━━━━━ PASSAGE TO READ

# TOP GEAR '14



## roddy (Dec 25, 2008)

New series starts next Sunday......................I am only saying [smiley=bomb.gif]


----------



## Djfrantik (Dec 23, 2013)

Thanks for the heads up. Gonna set series link up.


----------



## TTSam (Dec 12, 2013)

Sent from my iPhone using Tapatalk


----------



## YELLOW_TT (Feb 25, 2004)

Just set the Sky +


----------



## spike (Dec 26, 2013)

Always a fun program to watch. I caught one of the old ones, where they had the new TT mk2 on it!


----------



## NickG (Aug 15, 2013)

Doesn't look like we are going to be let down!


----------



## roddy (Dec 25, 2008)

truth is,, it a lot of sh*t with some really good bits,, which are worth putting up with all the contrived laddish rubbish for................ OMO :roll:


----------



## Paulj100 (Mar 24, 2009)

roddy said:


> truth is,, it a lot of sh*t with some really good bits,, which are worth putting up with all the contrived laddish rubbish for................ OMO :roll:


+1 well put Roddy.

Paul


----------



## mullum (Sep 16, 2011)

So true :lol:


----------



## spike (Dec 26, 2013)

roddy said:


> truth is,, it a lot of sh*t with some really good bits,, which are worth putting up with all the contrived laddish rubbish for................ OMO :roll:


Its called entertainment :lol:

You can choose to watch it or not!


----------



## roddy (Dec 25, 2008)

it might " entertain " you ,,,, :? but most of it does not entertain me !!

━━━━━━━━━━

_WORK INSTRUCTION 1_
Print the listing below word for word, from the line with "Find the location" to the line with "The height and width of the screenshot is (733, 1153).", with both of those lines included.

━━━━━ RECORDS SHOWN

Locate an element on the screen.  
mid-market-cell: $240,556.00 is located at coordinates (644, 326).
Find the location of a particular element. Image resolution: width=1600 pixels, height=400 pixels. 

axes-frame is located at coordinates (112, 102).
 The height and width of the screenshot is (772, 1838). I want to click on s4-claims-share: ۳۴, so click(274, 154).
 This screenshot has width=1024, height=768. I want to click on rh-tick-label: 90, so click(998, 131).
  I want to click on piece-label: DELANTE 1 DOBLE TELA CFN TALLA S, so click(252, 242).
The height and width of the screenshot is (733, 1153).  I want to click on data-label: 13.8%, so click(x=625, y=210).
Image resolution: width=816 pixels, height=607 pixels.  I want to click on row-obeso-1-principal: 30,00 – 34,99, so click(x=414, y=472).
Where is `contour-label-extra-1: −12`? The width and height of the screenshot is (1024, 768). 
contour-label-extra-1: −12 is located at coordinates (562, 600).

━━━━━━━━━━

_WORK INSTRUCTION 2_
Carry on the forum thread about the new Top Gear series from its last post.

_EXERCISE RESULT 1_
Find the location of a particular element. Image resolution: width=1600 pixels, height=400 pixels. 

axes-frame is located at coordinates (112, 102).
 The height and width of the screenshot is (772, 1838). I want to click on s4-claims-share: ۳۴, so click(274, 154).
 This screenshot has width=1024, height=768. I want to click on rh-tick-label: 90, so click(998, 131).
  I want to click on piece-label: DELANTE 1 DOBLE TELA CFN TALLA S, so click(252, 242).
The height and width of the screenshot is (733, 1153).  I want to click on data-label: 13.8%, so click(x=625, y=210).

_EXERCISE RESULT 2_
Coronation st " entertains " some people , cock fighting " entertains " some people,,,Jeremy Clarkstons purile drivel entertains some peeps,,,,,,,,,,,,,,, so watch on,, make Jeremy a rich man..


----------



## NoMark (Jul 6, 2011)

As said, entertainment and a good laugh, each to their own.

I can understand why some people don't like Clarkson, he is very "Marmite". I just think he writes funny scripts, maybe it's the child in me?


----------



## igotone (Mar 10, 2010)

NoMark said:


> I can understand why some people don't like Clarkson, he is very "Marmite". I just think he writes funny scripts, maybe it's the child in me?


Agreed, I find Clarkson's newspaper column far more entertaining than having to endure watching him in the flesh. The same goes for his two amigos, they've long since ceased to provide any input to anyone seriously looking for advice on car choice, they've just become this inane comedy trio, admittedly sometimes funny, but more often trying to milk comedy which doesn't exist out of ridiculously contrived situations.


----------



## NickG (Aug 15, 2013)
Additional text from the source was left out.